◆ WHAT YOU SHOULD DO: Every entry needs to be given again exactly as it reads.

Stored items
● ● ● ●

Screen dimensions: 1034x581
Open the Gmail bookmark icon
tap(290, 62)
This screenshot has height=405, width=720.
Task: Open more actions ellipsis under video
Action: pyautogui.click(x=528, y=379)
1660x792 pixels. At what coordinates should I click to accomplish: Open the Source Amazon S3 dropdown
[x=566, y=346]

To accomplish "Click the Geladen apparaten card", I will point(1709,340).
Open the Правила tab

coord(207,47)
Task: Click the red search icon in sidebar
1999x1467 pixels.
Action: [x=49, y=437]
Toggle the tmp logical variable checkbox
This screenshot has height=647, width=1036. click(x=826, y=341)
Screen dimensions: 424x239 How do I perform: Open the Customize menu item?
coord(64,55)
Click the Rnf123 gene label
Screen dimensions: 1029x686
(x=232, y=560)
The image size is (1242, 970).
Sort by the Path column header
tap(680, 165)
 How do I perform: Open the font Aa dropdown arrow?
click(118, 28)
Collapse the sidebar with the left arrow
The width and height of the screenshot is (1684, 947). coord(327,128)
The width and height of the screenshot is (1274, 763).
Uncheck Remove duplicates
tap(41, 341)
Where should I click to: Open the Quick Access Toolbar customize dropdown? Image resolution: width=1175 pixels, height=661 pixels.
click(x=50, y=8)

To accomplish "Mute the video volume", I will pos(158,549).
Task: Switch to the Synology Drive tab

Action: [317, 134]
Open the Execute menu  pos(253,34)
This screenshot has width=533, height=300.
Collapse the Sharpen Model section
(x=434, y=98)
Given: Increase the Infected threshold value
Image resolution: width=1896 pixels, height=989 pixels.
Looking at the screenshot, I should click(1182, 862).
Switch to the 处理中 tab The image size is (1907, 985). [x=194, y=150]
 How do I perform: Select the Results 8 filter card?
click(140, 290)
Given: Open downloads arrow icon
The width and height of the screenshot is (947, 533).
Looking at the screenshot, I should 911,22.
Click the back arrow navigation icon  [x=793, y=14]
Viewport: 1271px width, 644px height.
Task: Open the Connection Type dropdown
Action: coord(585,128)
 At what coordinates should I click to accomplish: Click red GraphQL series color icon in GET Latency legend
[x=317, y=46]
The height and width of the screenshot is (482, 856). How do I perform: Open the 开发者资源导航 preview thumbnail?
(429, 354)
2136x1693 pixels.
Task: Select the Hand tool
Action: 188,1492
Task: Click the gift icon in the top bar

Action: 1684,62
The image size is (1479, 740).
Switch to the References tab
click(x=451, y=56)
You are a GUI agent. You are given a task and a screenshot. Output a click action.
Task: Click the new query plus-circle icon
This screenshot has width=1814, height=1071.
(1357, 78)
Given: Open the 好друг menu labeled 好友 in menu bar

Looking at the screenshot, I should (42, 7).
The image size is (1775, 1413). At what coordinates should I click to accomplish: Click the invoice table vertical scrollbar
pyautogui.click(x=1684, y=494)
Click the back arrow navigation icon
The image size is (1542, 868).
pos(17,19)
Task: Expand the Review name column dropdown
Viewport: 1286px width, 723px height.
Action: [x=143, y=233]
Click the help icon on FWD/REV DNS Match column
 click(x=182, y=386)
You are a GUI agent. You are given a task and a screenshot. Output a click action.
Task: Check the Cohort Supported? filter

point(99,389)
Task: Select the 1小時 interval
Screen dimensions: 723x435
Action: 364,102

● ● ● ●

◆ FINAL ANSWER:
Screen dimensions: 1034x581
Open the Gmail bookmark icon
tap(290, 62)
This screenshot has height=405, width=720.
Task: Open more actions ellipsis under video
Action: pyautogui.click(x=528, y=379)
1660x792 pixels. At what coordinates should I click to accomplish: Open the Source Amazon S3 dropdown
[x=566, y=346]

To accomplish "Click the Geladen apparaten card", I will point(1709,340).
Open the Правила tab

coord(207,47)
Task: Click the red search icon in sidebar
1999x1467 pixels.
Action: [x=49, y=437]
Toggle the tmp logical variable checkbox
This screenshot has height=647, width=1036. click(x=826, y=341)
Screen dimensions: 424x239 How do I perform: Open the Customize menu item?
coord(64,55)
Click the Rnf123 gene label
Screen dimensions: 1029x686
(x=232, y=560)
The image size is (1242, 970).
Sort by the Path column header
tap(680, 165)
 How do I perform: Open the font Aa dropdown arrow?
click(118, 28)
Collapse the sidebar with the left arrow
The width and height of the screenshot is (1684, 947). coord(327,128)
The width and height of the screenshot is (1274, 763).
Uncheck Remove duplicates
tap(41, 341)
Where should I click to: Open the Quick Access Toolbar customize dropdown? Image resolution: width=1175 pixels, height=661 pixels.
click(x=50, y=8)

To accomplish "Mute the video volume", I will pos(158,549).
Task: Switch to the Synology Drive tab

Action: [317, 134]
Open the Execute menu  pos(253,34)
This screenshot has width=533, height=300.
Collapse the Sharpen Model section
(x=434, y=98)
Given: Increase the Infected threshold value
Image resolution: width=1896 pixels, height=989 pixels.
Looking at the screenshot, I should click(1182, 862).
Switch to the 处理中 tab The image size is (1907, 985). [x=194, y=150]
 How do I perform: Select the Results 8 filter card?
click(140, 290)
Given: Open downloads arrow icon
The width and height of the screenshot is (947, 533).
Looking at the screenshot, I should 911,22.
Click the back arrow navigation icon  [x=793, y=14]
Viewport: 1271px width, 644px height.
Task: Open the Connection Type dropdown
Action: coord(585,128)
 At what coordinates should I click to accomplish: Click red GraphQL series color icon in GET Latency legend
[x=317, y=46]
The height and width of the screenshot is (482, 856). How do I perform: Open the 开发者资源导航 preview thumbnail?
(429, 354)
2136x1693 pixels.
Task: Select the Hand tool
Action: 188,1492
Task: Click the gift icon in the top bar

Action: 1684,62
The image size is (1479, 740).
Switch to the References tab
click(x=451, y=56)
You are a GUI agent. You are given a task and a screenshot. Output a click action.
Task: Click the new query plus-circle icon
This screenshot has width=1814, height=1071.
(1357, 78)
Given: Open the 好друг menu labeled 好友 in menu bar

Looking at the screenshot, I should (42, 7).
The image size is (1775, 1413). At what coordinates should I click to accomplish: Click the invoice table vertical scrollbar
pyautogui.click(x=1684, y=494)
Click the back arrow navigation icon
The image size is (1542, 868).
pos(17,19)
Task: Expand the Review name column dropdown
Viewport: 1286px width, 723px height.
Action: [x=143, y=233]
Click the help icon on FWD/REV DNS Match column
 click(x=182, y=386)
You are a GUI agent. You are given a task and a screenshot. Output a click action.
Task: Check the Cohort Supported? filter

point(99,389)
Task: Select the 1小時 interval
Screen dimensions: 723x435
Action: 364,102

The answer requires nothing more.